Keratoconus: Empowering or Embarrassing?
- June 13, 2022
If you have keratoconus, you may wonder whether to embrace it, or if it is a social stigma. The short answer is it depends on your perception. Yet with the excellent treatments today for keratoconus, most eventually view their condition as a source of empowerment.
Identity-First or Person-First Language?
Some individuals find their keratoconus a central part of identity. Take for example autism (“I’m autistic”), deafness (“I’m deaf”), albinism (“I’m albino”), diabetes (“I’m diabetic”). Yet others with these same conditions do not feel defined by it and may instead say, “I’m pescatarian with autism”, “I’m a parent that is deaf”, “I’m a musician with albinism”, or “I’m Hispanic with diabetes”. This is a good time to pause and contemplate, are you keratoconic – or are you a person with keratoconus?

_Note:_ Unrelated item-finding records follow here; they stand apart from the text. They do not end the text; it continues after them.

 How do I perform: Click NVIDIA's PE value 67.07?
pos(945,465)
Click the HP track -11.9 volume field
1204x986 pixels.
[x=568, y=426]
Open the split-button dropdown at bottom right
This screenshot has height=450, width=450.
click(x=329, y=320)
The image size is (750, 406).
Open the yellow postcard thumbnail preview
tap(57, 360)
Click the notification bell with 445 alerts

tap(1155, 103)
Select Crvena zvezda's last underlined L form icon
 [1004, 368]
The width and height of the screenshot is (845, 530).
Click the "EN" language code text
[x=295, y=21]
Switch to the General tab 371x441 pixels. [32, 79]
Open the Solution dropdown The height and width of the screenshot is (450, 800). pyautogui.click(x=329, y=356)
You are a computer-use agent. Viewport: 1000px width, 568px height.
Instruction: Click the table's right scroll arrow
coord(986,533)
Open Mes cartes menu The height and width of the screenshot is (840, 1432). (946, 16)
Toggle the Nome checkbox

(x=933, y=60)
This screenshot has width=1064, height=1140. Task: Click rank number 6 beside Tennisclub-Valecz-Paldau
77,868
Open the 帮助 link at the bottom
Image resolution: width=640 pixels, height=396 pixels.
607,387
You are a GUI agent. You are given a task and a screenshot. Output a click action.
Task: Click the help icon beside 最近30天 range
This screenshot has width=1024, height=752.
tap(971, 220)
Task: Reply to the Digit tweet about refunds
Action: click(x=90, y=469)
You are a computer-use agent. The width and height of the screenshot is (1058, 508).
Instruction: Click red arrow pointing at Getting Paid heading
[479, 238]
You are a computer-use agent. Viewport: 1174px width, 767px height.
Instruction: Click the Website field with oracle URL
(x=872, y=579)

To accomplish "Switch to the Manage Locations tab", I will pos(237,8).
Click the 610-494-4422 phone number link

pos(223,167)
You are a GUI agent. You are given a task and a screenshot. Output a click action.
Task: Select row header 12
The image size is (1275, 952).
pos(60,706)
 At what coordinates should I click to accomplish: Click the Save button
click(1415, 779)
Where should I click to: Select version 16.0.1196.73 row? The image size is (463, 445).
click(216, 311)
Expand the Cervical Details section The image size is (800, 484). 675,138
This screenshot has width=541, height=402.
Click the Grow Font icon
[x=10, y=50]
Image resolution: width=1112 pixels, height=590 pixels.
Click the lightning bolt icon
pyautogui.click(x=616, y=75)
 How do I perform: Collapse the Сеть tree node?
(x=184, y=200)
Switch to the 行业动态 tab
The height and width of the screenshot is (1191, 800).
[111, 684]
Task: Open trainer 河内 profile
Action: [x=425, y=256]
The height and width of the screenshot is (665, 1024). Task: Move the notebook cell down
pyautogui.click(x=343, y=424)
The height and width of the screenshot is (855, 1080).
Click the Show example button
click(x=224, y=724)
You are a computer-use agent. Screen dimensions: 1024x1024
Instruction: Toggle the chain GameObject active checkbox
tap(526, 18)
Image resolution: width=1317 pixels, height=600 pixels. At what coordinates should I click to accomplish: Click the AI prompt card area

Keratoconus is not a conspicuous condition. Unlike having a disfigured eye or cosmetically noticeable eye turn, most with keratoconus look the same as others. However, keratoconus can be frustrating, particularly without appropriate care and guidance. Some with keratoconus do not wish to share their diagnosis with others as it is personal to them. Yet some want others to know about their keratoconus, whether motivated to help others, let others understand them better, signal the ability to overcome hardship, seek attention, or some other reason.
Help Others Understand You
Since keratoconus is not in the public vocabulary, it usually does not help a stranger understand you better whether you use identity-first language (“I’m keratoconic”) or first-person language (“I have keratoconus”). It is more helpful to explain to the layperson that keratoconus is an uncommon eye condition that does not respond to traditional treatment and causes distorted vision. Otherwise, you may get the common refrain, “Why don’t you just get LASIK?” Of course, keratoconus is an absolute contraindication, since LASIK can disastrously worsen the corneal distortion in keratoconus by thinning the delicate cornea even more. However, your gravitation toward first-person or identity-first language, can guide your eye doctor into understanding your frame of mind. It can also help you understand your own relationship to keratoconus.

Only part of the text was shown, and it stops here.